Limitation du secret professionnel de l’avocat à l’exercice des droits de la défense

La Chambre criminelle de la Cour de cassation maintient depuis des années son interprétation restrictive du secret professionnel limité aux seules activités liées à l’exercice des droits de la défense, excluant ainsi l’activité de conseil. Me VOGEL et de nombreux avocats considèrent que cette position entre en contradiction avec de récents arrêts de principe de la Cour de justice de l’Union européenne (CJUE) et de la Cour européenne des droits de l’Homme (CEDH).

 

La Chambre criminelle de la Cour de cassation adopte de longue date (Cass. crim. 12 mars 1992) une approche restrictive de la confidentialité avocat-client, qu’elle cantonne strictement à l’exercice des droits de la défense. Ainsi, seuls les échanges intervenant après l’ouverture d’une procédure et visant à l’exercice des droits de la défense sont protégés et insaisissables. Toute l’activité de conseil juridique en amont est exclue de cette protection. Cette interprétation restrictive a été réaffirmée dans plusieurs décisions récentes relatives aux opérations de visite et saisie en droit de la concurrence (Cass. crim. 24 septembre 2024, 11 mars 2025,  3 juin 2025).

Cette jurisprudence entre en contradiction avec celle des autres chambres de la Cour de cassation qui rappellent que l’article 66-5 de la loi du 31 décembre 1971 traitant du secret professionnel de l’avocat ne comporte aucune exception et couvre les consultations et correspondances que ce soit dans le domaine du conseil ou de la défense.

Par ailleurs, la grande majorité de la doctrine juge cette position injustifiée au regard du droit européen, créant ainsi un risque de condamnation de la France. Les arrêts de la CJUE du 26 septembre 2024 et de la CEDH du 6 juin 2024 affirment sans équivoque que la confidentialité protège l’ensemble des communications avocat-client, y compris le conseil, en vertu de l’article 7 de la Charte des droits fondamentaux de l’Union européenne et de l’article 8 de la Convention européenne des droits de l’Homme.

Bien que la confidentialité ne soit pas un droit absolu, toute limitation doit respecter quatre conditions cumulatives et rigoureuses, ce qui n’est pas le cas de la jurisprudence de la Chambre criminelle :

  • Prévue par la loi : aucune loi française, et en particulier l’article 66-5 de la loi de 1971, ne limite la protection aux seuls droits de la défense;
  • Respectant le contenu essentiel : En droit de la concurrence, l’activité de conseil et de conformité constitue l’essentiel de la pratique des avocats. L’exclure de la protection revient à vider le droit de sa substance;
  • Proportionnelle : La suppression totale de la confidentialité pour le conseil est manifestement disproportionnée;
  • Nécessaire: Les autorités disposent de pouvoirs d’enquête considérables rendant la violation du secret du conseil non nécessaire à la détection des infractions.

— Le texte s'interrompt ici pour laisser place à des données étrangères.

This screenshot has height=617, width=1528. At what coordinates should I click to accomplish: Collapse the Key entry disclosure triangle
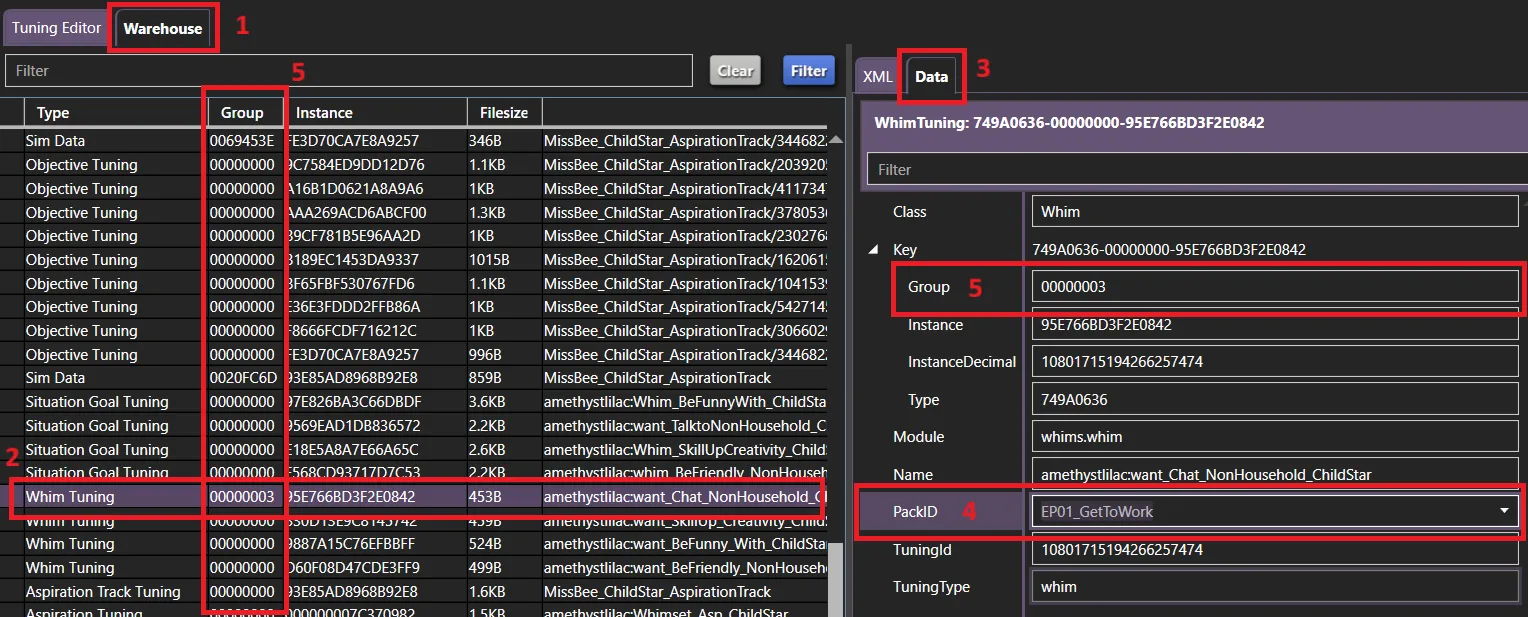[872, 249]
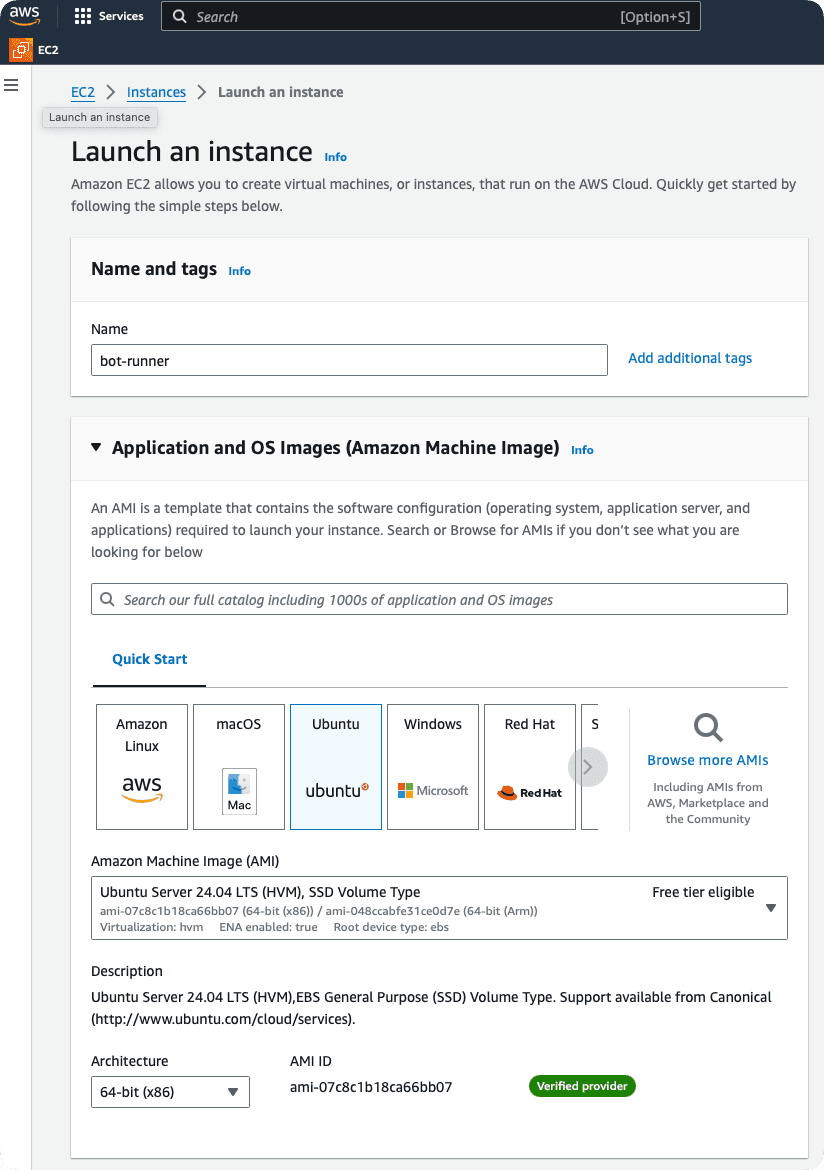Select the Amazon Linux AMI tile
The width and height of the screenshot is (824, 1170).
pyautogui.click(x=141, y=765)
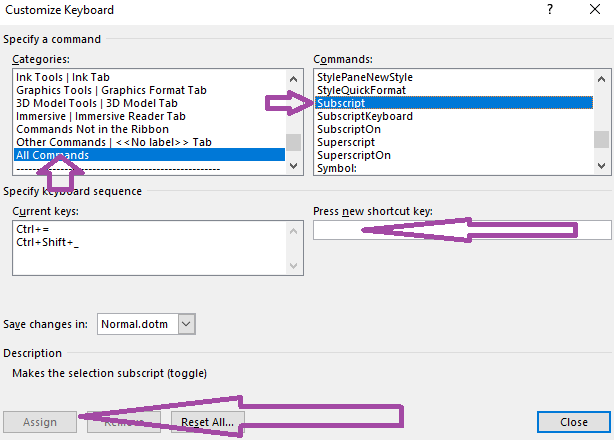The image size is (614, 440).
Task: Click the Assign button
Action: (x=40, y=422)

L’absence de protection du conseil est par ailleurs contre-productive. Un avocat qui, dans un avis, identifie un risque ou une infraction et conseille à son client d’y mettre fin, crée une preuve qui pourra être saisie et utilisée contre l’entreprise. Cela décourage les entreprises de solliciter des conseils juridiques préventifs et entrave l’efficacité des politiques de conformité qui visent justement à prévenir les infractions.

À défaut d’un revirement de la Chambre criminelle, la saisine de la CJUE via une question préjudicielle apparaît comme la seule voie pour contraindre la France à modifier son droit positif pour se mettre en conformité avec la règlementation européenne.